On Sunday, January 14th, the United Nations announced a definitive plan for the complete withdrawal of its peacekeeping forces from the Democratic Republic of the Congo (DRC or DR Congo) by the end of December 2024. This decision marks the end of a significant chapter in the UN’s involvement in the DR Congo, which has spanned over two decades.
Bintou Keita, head of the UN mission known as MONUSCO, confirmed the three-phased withdrawal plan during a media briefing in Kinshasa. The first phase will see approximately 2,000 UN troops leaving South Kivu by the end of April, reducing the 13,500-member force to 11,500. Subsequent phases will involve the withdrawal of forces from North Kivu and Ituri provinces.
The announcement follows the Congolese government’s request for the UN mission to leave the country. The government, recently re-elected in a disputed vote, has criticized MONUSCO for failing to protect civilians from armed groups. Despite the mission’s efforts, eastern Congo continues to be ravaged by more than 120 armed groups, leading to mass killings and the displacement of nearly 7 million people.

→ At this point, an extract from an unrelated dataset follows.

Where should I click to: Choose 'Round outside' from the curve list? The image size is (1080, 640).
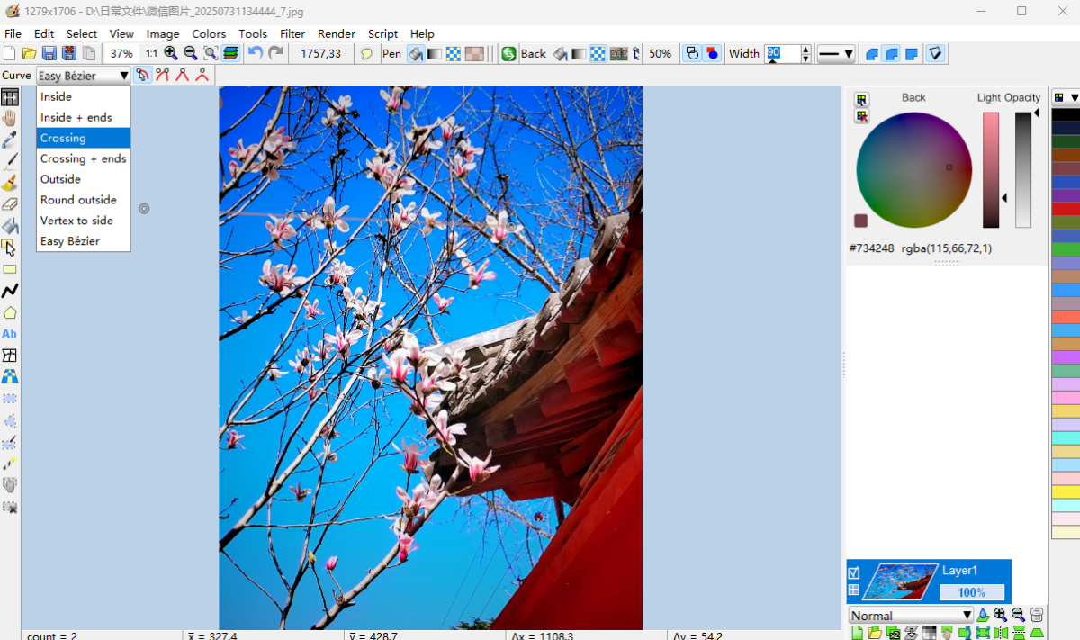[78, 200]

Christophe Lutundula, the Congolese Foreign Minister, emphasized that the withdrawal of MONUSCO does not signify the end of the fight to protect the country’s territorial interests. He stressed the need for continued efforts to secure the region, which has been plagued by violence over territory and resources.
The UN Security Council had previously voted unanimously in favor of gradually phasing out its peacekeeping operations in DR Congo. Keita assured that the end of the MONUSCO mission would not be “the end of the United Nations” in the country, indicating ongoing support in other capacities.

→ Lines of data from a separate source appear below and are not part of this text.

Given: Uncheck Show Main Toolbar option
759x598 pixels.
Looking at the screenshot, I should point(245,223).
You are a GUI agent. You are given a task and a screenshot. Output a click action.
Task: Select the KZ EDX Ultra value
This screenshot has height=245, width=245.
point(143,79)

The decision to withdraw the peacekeeping forces has been met with mixed reactions. While some view it as a necessary step towards self-reliance and sovereignty for the DR Congo, others express concern over the potential security vacuum that could be created in the absence of UN forces.

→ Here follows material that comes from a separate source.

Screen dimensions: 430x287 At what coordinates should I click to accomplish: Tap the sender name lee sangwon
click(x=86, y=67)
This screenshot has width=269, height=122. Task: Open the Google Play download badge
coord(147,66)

The DR Congo government has also directed an East African regional force, deployed last year to help end the fighting, to leave the country. This move aligns with the government’s broader strategy to take greater control over security operations within its borders.
As the UN prepares for its final exit from the DR Congo, the focus shifts to the Congolese government and regional partners to ensure stability and security in a region long troubled by conflict. The withdrawal of MONUSCO presents both a challenge and an opportunity for the DR Congo to chart a new course in its quest for peace and development.